Give everything from the row containing "Task: Turn on the Просмотренные toggle" down to the end of the rows as a Markdown table with two columns, No. and Line, numbering each one and leaving out blank lines.

<<<<

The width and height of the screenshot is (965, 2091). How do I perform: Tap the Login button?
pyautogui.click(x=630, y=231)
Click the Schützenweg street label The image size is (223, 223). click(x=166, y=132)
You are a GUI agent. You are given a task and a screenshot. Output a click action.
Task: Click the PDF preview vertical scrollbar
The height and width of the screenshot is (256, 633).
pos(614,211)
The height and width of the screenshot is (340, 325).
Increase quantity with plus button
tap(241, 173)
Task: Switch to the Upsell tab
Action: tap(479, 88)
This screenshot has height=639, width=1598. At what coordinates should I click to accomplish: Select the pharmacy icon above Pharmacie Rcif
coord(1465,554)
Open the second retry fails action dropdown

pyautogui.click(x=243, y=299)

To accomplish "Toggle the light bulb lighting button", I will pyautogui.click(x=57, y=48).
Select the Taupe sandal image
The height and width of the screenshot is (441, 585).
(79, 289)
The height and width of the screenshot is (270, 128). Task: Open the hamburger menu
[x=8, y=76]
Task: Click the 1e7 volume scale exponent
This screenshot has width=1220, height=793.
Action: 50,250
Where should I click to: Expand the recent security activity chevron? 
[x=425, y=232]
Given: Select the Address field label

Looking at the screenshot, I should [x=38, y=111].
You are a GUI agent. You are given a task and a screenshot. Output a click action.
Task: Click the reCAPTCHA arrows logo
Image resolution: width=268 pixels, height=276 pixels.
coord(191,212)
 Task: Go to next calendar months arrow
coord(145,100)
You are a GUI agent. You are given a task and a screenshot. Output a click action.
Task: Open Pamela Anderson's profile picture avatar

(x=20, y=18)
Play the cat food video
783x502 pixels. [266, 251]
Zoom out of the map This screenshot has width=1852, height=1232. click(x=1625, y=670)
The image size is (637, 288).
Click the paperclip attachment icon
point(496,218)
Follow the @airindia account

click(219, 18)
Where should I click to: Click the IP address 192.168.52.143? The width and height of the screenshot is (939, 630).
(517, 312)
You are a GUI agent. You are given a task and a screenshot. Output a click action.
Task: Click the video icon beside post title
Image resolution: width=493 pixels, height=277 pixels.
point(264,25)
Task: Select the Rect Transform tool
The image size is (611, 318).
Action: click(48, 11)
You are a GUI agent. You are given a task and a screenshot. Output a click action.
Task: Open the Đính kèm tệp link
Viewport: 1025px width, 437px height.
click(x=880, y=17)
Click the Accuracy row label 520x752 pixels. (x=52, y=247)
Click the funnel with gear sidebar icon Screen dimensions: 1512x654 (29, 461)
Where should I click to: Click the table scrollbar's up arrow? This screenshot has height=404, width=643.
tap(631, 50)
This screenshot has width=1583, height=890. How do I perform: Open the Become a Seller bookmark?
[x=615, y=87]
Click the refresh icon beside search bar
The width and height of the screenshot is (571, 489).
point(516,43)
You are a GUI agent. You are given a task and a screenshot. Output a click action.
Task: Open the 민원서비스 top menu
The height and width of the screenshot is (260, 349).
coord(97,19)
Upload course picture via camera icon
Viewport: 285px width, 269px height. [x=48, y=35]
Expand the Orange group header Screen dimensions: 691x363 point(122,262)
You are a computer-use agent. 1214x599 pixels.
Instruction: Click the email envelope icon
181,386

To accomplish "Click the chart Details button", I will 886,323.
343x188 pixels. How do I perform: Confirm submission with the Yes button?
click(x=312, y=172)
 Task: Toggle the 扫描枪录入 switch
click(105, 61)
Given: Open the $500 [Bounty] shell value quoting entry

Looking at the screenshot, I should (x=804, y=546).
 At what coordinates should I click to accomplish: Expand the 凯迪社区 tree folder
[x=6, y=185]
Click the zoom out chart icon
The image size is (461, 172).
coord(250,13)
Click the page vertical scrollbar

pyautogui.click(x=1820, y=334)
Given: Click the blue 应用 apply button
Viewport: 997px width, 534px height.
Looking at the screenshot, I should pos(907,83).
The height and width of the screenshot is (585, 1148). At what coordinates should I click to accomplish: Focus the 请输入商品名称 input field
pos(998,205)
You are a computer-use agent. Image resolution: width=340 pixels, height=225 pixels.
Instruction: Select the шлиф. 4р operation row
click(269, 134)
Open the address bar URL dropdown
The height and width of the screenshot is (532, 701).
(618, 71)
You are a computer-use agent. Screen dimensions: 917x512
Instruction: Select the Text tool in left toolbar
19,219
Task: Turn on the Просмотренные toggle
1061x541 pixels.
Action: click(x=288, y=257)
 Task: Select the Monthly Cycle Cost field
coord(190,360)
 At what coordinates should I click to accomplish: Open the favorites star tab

>>>>

* [Finished answer]:
| No. | Line |
|---|---|
| 1 | Task: Turn on the Просмотренные toggle |
| 2 | 1061x541 pixels. |
| 3 | Action: click(x=288, y=257) |
| 4 |  Task: Select the Monthly Cycle Cost field |
| 5 | coord(190,360) |
| 6 |  At what coordinates should I click to accomplish: Open the favorites star tab |